• **Exercise description**: Look at each line of the listing. Copy those that hold the string "title".

• **Information given**:
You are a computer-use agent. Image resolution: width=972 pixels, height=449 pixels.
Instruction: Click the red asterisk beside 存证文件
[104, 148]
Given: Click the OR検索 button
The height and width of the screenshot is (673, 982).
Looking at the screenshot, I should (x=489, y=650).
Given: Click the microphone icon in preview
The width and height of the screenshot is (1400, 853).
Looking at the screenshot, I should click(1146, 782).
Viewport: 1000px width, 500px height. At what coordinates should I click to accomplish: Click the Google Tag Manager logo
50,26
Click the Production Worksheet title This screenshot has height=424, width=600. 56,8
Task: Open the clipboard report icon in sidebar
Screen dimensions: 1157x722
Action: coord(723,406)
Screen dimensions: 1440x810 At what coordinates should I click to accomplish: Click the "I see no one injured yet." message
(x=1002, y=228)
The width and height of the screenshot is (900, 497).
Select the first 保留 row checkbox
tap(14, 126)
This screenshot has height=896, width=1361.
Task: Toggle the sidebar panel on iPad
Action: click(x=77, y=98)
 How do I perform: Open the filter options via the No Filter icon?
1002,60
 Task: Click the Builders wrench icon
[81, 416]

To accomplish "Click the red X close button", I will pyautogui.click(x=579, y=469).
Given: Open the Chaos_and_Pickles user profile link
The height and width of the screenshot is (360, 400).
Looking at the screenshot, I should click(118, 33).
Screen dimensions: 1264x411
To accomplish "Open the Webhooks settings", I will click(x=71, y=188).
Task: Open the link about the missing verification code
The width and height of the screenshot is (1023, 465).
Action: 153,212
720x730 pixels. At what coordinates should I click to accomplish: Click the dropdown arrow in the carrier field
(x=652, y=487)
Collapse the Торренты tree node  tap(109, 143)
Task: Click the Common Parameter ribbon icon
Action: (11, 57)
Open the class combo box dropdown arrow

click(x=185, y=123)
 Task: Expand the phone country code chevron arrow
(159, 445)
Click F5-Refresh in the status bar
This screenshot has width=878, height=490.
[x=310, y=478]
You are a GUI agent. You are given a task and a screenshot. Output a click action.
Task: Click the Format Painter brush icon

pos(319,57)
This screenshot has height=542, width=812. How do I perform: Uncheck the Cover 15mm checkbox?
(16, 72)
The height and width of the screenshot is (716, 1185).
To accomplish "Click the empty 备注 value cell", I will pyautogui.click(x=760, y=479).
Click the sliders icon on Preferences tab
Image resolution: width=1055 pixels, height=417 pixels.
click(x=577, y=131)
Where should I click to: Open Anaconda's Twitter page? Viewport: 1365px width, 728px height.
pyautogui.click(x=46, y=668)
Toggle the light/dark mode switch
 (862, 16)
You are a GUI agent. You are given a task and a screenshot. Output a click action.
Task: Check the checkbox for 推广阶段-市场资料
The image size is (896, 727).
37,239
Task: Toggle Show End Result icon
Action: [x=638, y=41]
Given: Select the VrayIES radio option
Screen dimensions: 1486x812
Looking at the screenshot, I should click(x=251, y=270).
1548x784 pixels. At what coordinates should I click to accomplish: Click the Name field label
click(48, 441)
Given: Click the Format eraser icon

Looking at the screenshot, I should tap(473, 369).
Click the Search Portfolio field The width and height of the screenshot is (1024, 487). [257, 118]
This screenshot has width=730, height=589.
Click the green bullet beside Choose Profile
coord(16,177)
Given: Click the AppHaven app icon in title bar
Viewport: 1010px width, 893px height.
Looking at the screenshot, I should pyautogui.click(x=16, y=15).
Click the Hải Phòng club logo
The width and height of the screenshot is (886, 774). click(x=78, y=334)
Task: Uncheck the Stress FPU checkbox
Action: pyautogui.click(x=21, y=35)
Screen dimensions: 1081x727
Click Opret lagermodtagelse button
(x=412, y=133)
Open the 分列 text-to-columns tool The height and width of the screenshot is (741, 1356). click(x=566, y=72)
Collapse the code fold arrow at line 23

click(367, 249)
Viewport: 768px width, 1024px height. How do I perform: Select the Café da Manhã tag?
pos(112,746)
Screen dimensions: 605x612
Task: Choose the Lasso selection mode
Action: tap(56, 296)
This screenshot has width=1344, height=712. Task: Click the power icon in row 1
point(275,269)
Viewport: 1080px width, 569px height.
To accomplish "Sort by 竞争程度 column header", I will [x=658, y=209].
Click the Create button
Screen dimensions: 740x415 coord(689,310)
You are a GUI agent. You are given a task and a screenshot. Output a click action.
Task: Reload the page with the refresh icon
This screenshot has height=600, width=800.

• **Finished task**:
Click the Production Worksheet title This screenshot has height=424, width=600. 56,8
Given: Click the AppHaven app icon in title bar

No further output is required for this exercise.